The RAPID3 can be used in a 'treat-to-target' approach in similarity to the Clinical Disease Activity Index (CDAI) and the Disease Activity Score 28-joints (DAS28) [8]. In 2020, the American College of Rheumatology (ACR) suggested strategies for the implementation of telehealth for patients with RA and among the clinical and functional assessment scores, RAPID3 did not needed adaptation for its use, since it is a self-reported questionnaire [9, 10].

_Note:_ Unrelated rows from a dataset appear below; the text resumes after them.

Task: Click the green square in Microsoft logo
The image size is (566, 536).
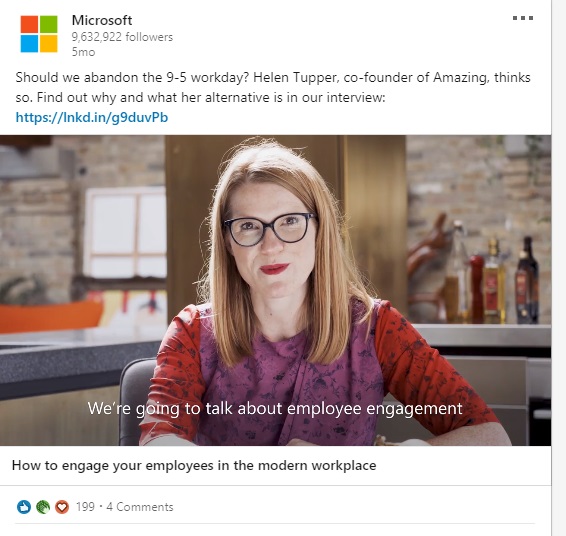Action: click(48, 24)
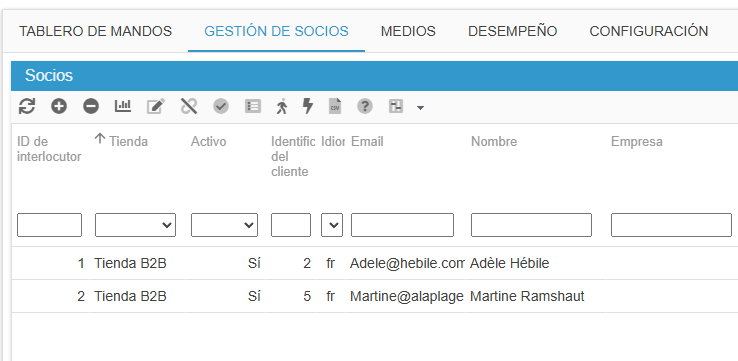Click the lightning bolt icon

pyautogui.click(x=308, y=106)
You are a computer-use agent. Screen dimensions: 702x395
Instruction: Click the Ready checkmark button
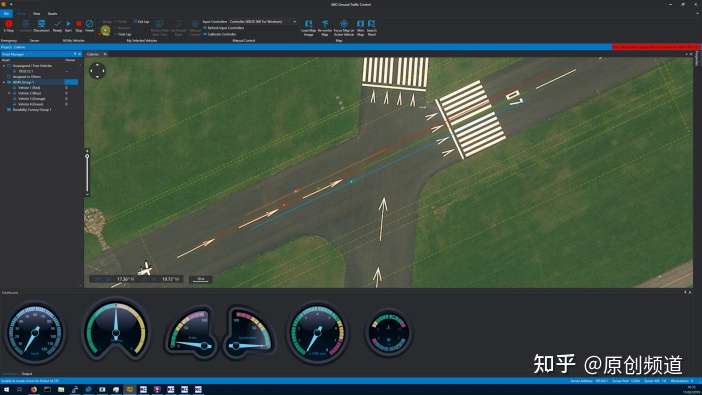(x=57, y=25)
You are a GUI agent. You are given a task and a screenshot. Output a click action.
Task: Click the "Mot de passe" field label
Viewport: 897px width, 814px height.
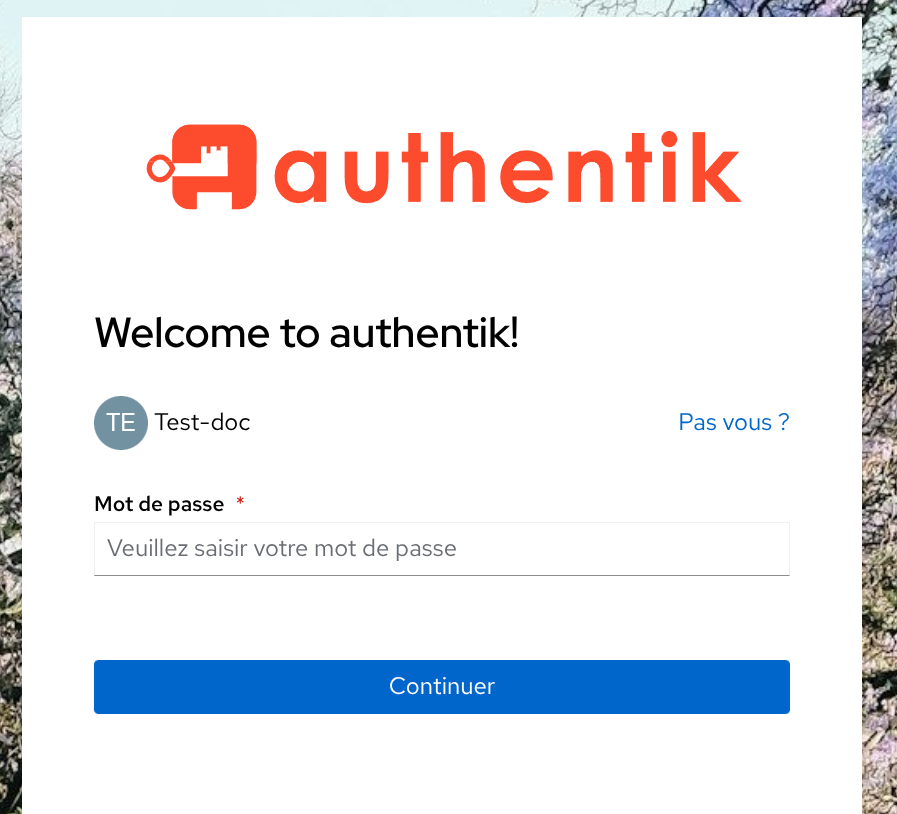(x=159, y=504)
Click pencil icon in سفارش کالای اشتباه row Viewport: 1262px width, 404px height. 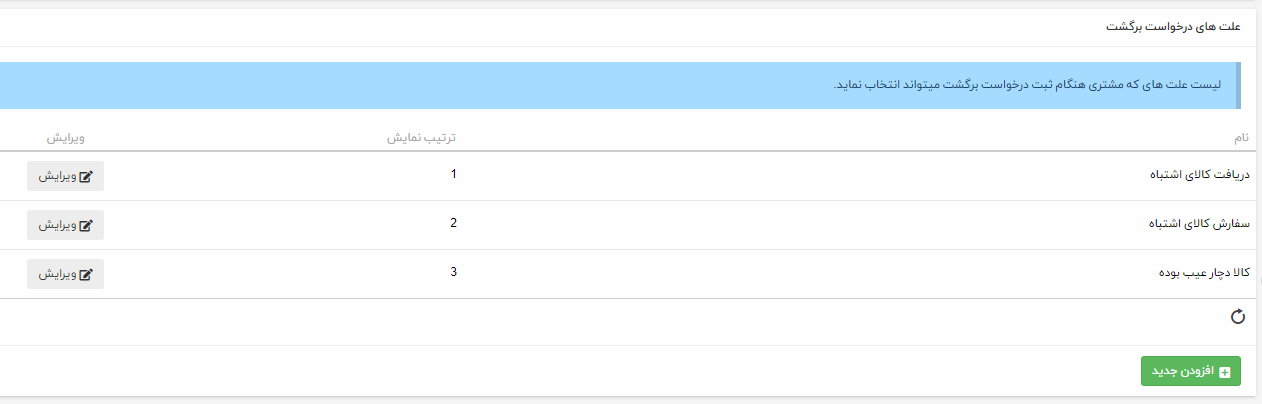pos(86,225)

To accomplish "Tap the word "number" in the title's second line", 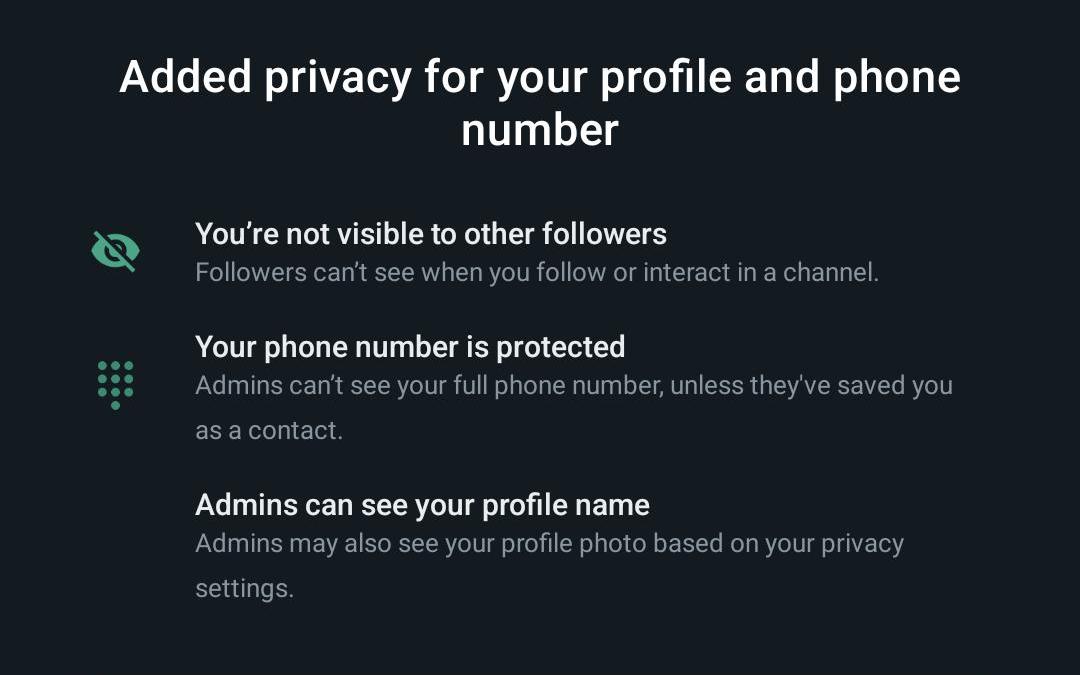I will click(540, 130).
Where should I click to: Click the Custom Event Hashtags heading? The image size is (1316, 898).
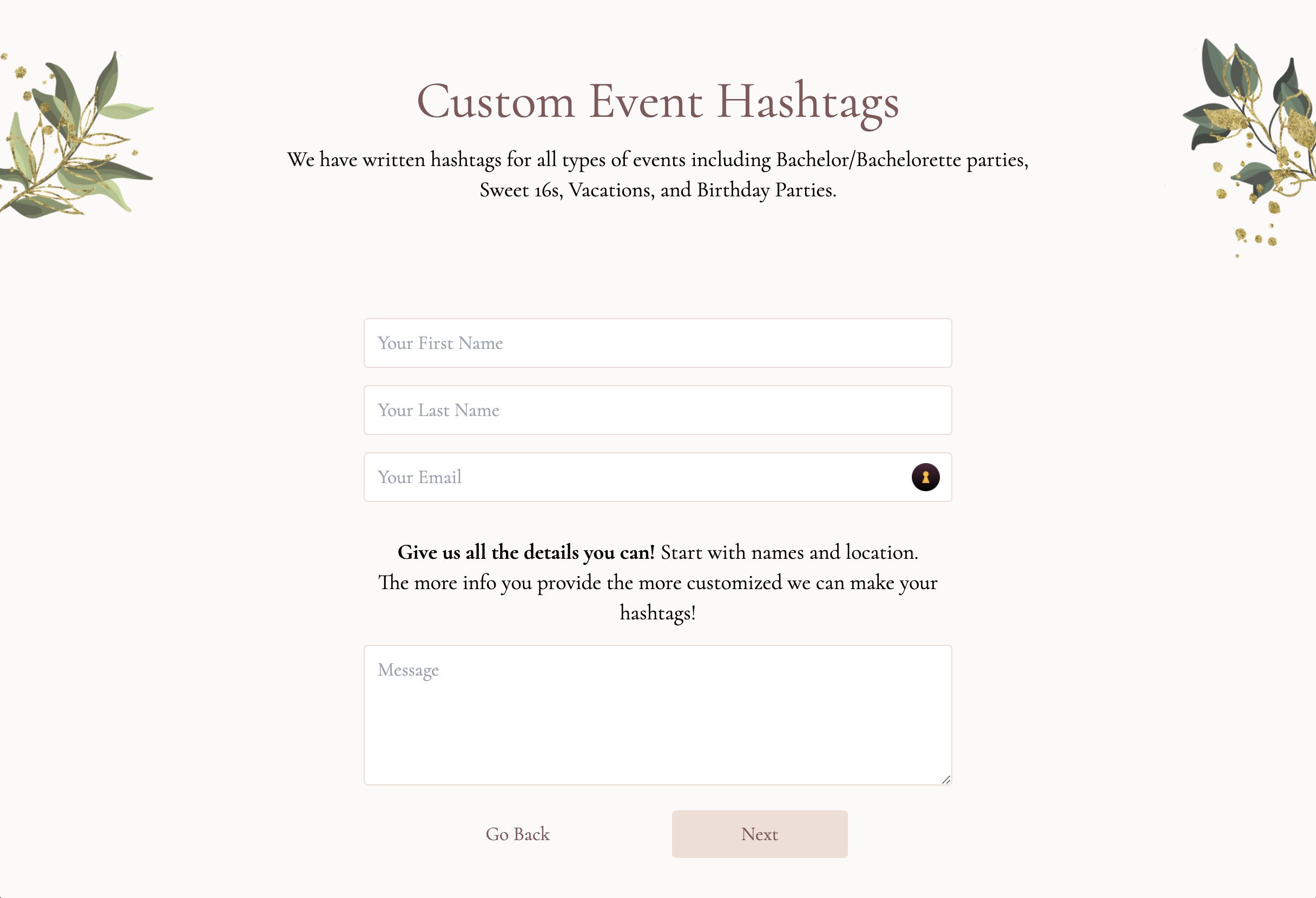tap(657, 102)
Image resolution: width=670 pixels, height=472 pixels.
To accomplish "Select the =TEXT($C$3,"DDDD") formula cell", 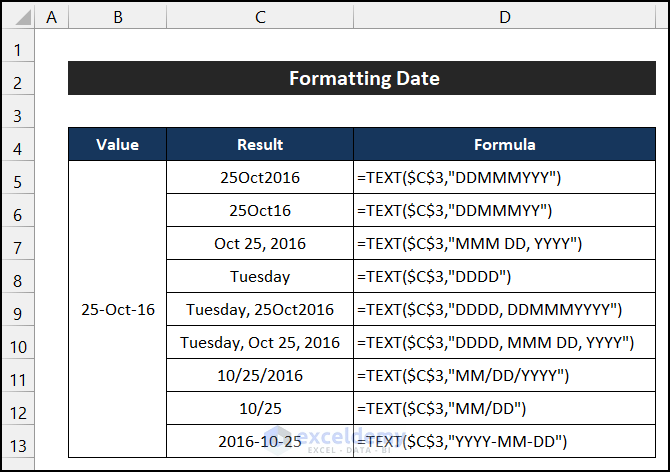I will point(505,277).
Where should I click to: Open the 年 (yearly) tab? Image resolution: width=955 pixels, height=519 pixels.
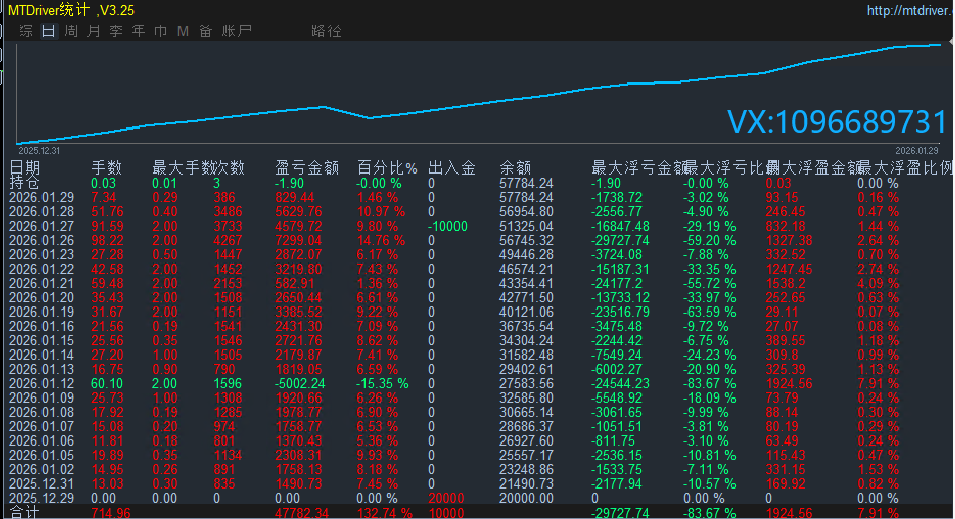(138, 31)
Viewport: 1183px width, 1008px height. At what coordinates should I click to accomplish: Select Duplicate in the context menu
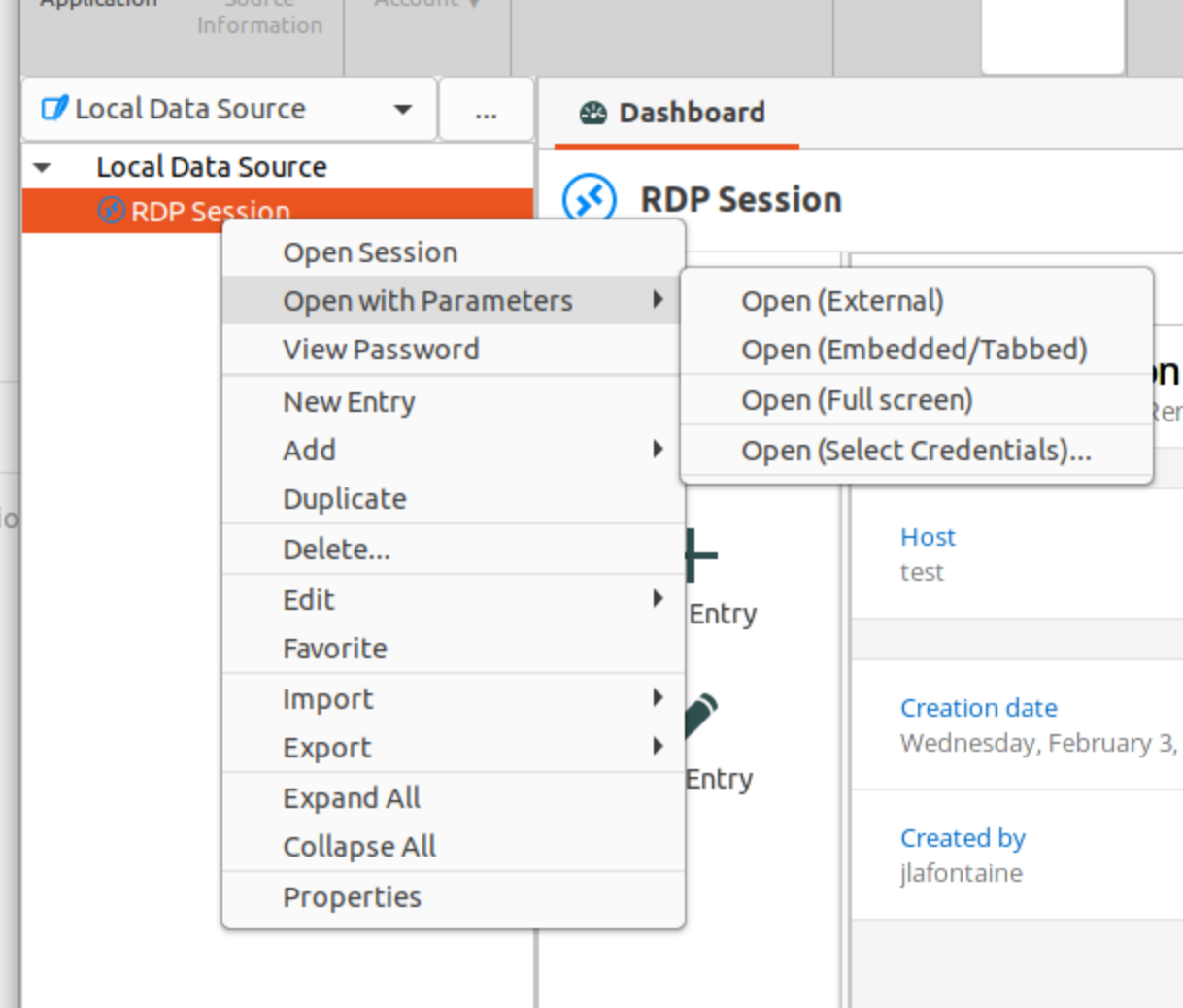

In April 2022, the European Alliance of Associations for Rheumatology (EULAR) published points to be considered in telemedicine care for patients with rheumatological diseases, where it mentions that it can be used in the same pre-care assessment to help with referral to the specialty and prioritization of patients, for monitoring symptoms, disease activity and other consequences and assessment of the need for face-to-face consultation or therapeutic interventions [11].

The aim of this study was to proceed a cross-cultural and clinical validation of the MDHAQ/RAPID3 in electronic format for Brazilian Portuguese.

Methods

The cross-cultural validation was performed following the guidelines proposed by Beaton [12]. As recommended by the mentioned author [12], for content validation, 38 participants (judges) were invited, including 13 RA patients, 8 relatives of patients with RA, 5 rheumatologists, 5 general practitioners and 7 nurses, all from the tertiary service of Hospital de Clínicas de Porto Alegre (HCPA). Participants were asked about the relevance and clarity of the tool. Adaptations and corrections were then submitted for the author’s appreciation.

The content validity index (CVI) was calculated to analyze the proportion of judges in agreement regarding relevance and clarity of the tool. A Likert-type scoring scale from 1 to 4 was used, with classification for the items as: 1 = Not relevant, 2 = Little relevant, 3 = Relevant, 4 = Very Relevant. The CVI score for the MDHAQ items was then calculated by the sum of agreement of items “3” and “4” by the participants, and then divided by the total number of responses [13, 14]. The questionnaire MDHAQ on its totality and RAPID3 were evaluated according to Polit and Beck [15], which consider the average values of the items calculated separately.

Participants were invited to answer a electronic questionnaire with reproduction of the MDHAQ items for consideration of conceptual equivalence, their general understanding and any cultural discrepancies or adaptations. In addition, to assess relevance and usability, we used the System Usability Scale (SUS) [16].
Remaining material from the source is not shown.